The Crush of Speed
It was different from the first dash out of the pens. It was more horsepower from more big engines roaring to the rev limiter from the opening meters. I quickly realized I wouldn’t be getting a sniff of any of the KOM points I had considered targeting on the opening climb only 3 minutes into the Reverse Richmond course. The speed was too high and while I scrabbled towards the fore at 10 w/kg, the real puncheurs took off for the line and the bonus points at 12-14 w/kg.
For the next 10 minutes it was like being tossed around in a washing machine full of rocks, moving from the front to the back and up again and taking hits all along the way in the form of surges into the “orange numbers” of 8w/kg+. It was my first race in the Premier League with the newly upgraded Finesse Rockets team and in the words of Dave Towle “It was on like Donkey Kong”.
The pace eventually settled slightly and more importantly I started to find the rhythm of riding in the faster pack and conserving energy where I could. You can never lose focus though – it will cost you. I have felt this strangling level of baseline speed before in the real world at the World Tour races in Quebec. It is like driving along the highway at 120kmh: you know you are moving fast but you are under control. But, if you open the window though and slide your hand out into the open air you feel the real weight of the resistance you are up against. You know you can only brave that crush for a short time before crumpling and that you had better stay inside the draft as well as you possibly can.
I couldn’t be of much use on the KOM or points sprints, my power profile will never be sharp enough for that. So I switched to plan B: a late attack. This tactic became more clear-cut when we lost our sprinter to the infernal pace and another fast finisher to an Internet dropout.
I was never going to sprint into the top 30 in the final to get league points so there was nothing to lose. With an attack at least there was the potential of drawing out other riders and either making a go for the line or at least allowing my teammates a free ride while other teams responded.
With around 4km to go and directly after the last points sprint of the race I hit out. The pack was already stretched by the acceleration of the sprint and I figured I could capitalize on that.

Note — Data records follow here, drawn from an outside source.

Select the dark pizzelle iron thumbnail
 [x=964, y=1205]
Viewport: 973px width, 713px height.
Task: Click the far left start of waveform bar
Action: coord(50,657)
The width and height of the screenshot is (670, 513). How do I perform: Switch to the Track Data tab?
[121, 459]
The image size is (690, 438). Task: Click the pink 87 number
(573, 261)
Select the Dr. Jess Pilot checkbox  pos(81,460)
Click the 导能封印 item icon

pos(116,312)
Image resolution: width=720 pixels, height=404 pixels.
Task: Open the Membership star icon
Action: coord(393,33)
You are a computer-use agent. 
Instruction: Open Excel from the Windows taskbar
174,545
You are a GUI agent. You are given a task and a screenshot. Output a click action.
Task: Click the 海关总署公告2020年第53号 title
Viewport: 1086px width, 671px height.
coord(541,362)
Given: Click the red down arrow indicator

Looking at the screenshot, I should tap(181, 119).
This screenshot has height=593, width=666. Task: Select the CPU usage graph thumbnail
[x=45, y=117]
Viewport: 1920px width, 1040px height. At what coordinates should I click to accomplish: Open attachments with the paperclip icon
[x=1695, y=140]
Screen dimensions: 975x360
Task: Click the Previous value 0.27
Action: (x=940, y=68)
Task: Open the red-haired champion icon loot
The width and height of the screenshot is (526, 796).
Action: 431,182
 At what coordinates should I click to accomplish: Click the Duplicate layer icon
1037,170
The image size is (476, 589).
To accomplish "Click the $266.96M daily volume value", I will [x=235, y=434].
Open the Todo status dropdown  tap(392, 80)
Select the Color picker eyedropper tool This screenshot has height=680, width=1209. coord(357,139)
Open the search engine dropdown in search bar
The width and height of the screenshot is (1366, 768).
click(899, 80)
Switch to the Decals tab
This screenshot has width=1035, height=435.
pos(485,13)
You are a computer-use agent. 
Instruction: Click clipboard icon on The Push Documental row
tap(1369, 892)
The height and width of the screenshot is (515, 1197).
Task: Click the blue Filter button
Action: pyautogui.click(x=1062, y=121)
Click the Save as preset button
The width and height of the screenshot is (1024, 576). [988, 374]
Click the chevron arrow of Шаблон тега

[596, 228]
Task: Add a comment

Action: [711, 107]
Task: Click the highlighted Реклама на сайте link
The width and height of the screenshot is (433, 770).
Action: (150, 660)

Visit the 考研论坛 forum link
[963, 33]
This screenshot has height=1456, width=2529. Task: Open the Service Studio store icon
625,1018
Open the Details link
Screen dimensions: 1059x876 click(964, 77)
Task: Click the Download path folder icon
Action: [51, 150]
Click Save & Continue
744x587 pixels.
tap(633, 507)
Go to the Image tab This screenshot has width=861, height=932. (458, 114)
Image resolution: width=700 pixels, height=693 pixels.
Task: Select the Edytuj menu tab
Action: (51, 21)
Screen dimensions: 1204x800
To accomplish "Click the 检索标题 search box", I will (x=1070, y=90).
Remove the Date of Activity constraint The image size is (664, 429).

I hit my aero powerup and within a few hundred meters I was in clean air.
The problem was I was alone.
The pack watched and I cranked away at 7-8 w/kg to establish and hold a 6-7 second gap. There was no going back though, no point in regrouping to sprint for 50th, so I kept going and hoped for either a reaction or a moment of hesitation. 3km left, 2km then 1km and the finish line in the distance. I began to think “if I get to 500m I can kick one more time”… and then they were there, rushing past with 700m to go. I limped home, our sprinters sprinted and that was the end of my first Premier League race. I was empty but I was smiling, I came for a hard race and I got it.
It was a tough outing for the team on that first event. We scraped together a few points in the sprint with Matt Usborne and Timmy Bauer but finished well down the order. That’s fine though, a learning curve is expected and we have already bettered our season position by finishing 8th in this week’s TTT of the 21 teams.
After so much anticipation and hard work to get to this level I definitely had some thoughts after our first outings.
More than anything, I am struck by the scale of it all. Even on a Monday, over 24,000 people watched that first event live, and more people were cheering on my solo effort than at almost any IRL race on the North American calendar. It’s a big opportunity for all of us and I am grateful for that.
It does make me wonder why there isn’t more aggression in the men’s field even if it has a low chance of succeeding due to the blob physics. I didn’t make my move for TV time, I made it based on game theory (and limited options therein!) but I sure got some of the former. It’s striking that teams and riders don’t try attacks more often if only for entertainment and a small chance at glory. Points are important, but entertainment and exposure are too. The entire field is looking for sponsorship, and sponsors love that stuff.
The women’s field, to their credit, seem to take on these attacking tactics more readily. It makes for an exciting final product.
Maybe we will see a little less of the “conserve, optimize, and sprint” game as this season goes on. It’s not that I don’t respect that approach, or even that I want racing that gives me more chances to win – I just think the sport benefits from an unpredictable racing narrative.
To that end, Zwift Racing League Season 2 has a calendar of courses that are undoubtedly harder and less predictable than Season 1. There is even a mountaintop finish next week where hopefully I will be the one sitting in for the finale and others will be going off the front to try to steal the show. Maybe the same top riders will still win on these courses too, but it should show off their power in a more compelling way.
Overall, I am excited to be a part of it. It’s a unique situation to be competing at the top of a sport that is still evolving so quickly. We will all need to analyze and adapt while staying at our physical peaks and still taking on as much suffering as we are capable of. Sounds like fun to me.